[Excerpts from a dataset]
<<<<
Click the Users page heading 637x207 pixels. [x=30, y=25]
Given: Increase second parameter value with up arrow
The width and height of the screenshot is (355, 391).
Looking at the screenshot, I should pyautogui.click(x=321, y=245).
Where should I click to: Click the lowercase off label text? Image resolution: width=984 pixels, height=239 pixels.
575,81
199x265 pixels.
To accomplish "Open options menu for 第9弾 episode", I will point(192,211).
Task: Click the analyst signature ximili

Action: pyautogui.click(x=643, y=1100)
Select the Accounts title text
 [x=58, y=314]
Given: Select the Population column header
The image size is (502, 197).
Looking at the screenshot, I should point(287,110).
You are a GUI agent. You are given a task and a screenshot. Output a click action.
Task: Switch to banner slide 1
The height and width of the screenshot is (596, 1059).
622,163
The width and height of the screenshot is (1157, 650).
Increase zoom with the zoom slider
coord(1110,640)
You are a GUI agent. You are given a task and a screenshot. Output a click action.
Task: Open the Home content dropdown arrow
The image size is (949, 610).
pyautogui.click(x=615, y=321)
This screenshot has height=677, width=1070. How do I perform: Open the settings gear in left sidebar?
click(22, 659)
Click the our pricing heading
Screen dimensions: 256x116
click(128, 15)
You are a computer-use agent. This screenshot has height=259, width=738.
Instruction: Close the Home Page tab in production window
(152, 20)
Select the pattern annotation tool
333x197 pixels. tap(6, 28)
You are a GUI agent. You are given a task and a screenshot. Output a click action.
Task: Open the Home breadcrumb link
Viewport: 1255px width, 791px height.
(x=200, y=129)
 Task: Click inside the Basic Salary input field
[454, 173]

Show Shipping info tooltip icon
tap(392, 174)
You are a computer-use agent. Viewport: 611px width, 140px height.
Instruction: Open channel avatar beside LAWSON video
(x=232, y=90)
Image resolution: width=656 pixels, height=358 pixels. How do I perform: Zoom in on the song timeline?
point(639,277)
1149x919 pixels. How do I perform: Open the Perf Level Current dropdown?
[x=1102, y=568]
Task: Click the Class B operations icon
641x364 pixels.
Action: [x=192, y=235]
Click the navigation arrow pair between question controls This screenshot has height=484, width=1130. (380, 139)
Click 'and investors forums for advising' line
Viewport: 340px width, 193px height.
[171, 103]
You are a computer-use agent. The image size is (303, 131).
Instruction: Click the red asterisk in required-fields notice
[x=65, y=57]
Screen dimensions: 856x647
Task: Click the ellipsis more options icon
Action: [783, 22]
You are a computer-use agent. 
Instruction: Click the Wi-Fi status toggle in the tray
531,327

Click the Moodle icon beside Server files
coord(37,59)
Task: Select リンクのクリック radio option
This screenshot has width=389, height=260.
>>>>
**Brief**. The reply is a bare number: how many lines above include "computer".

**Answer section**. 4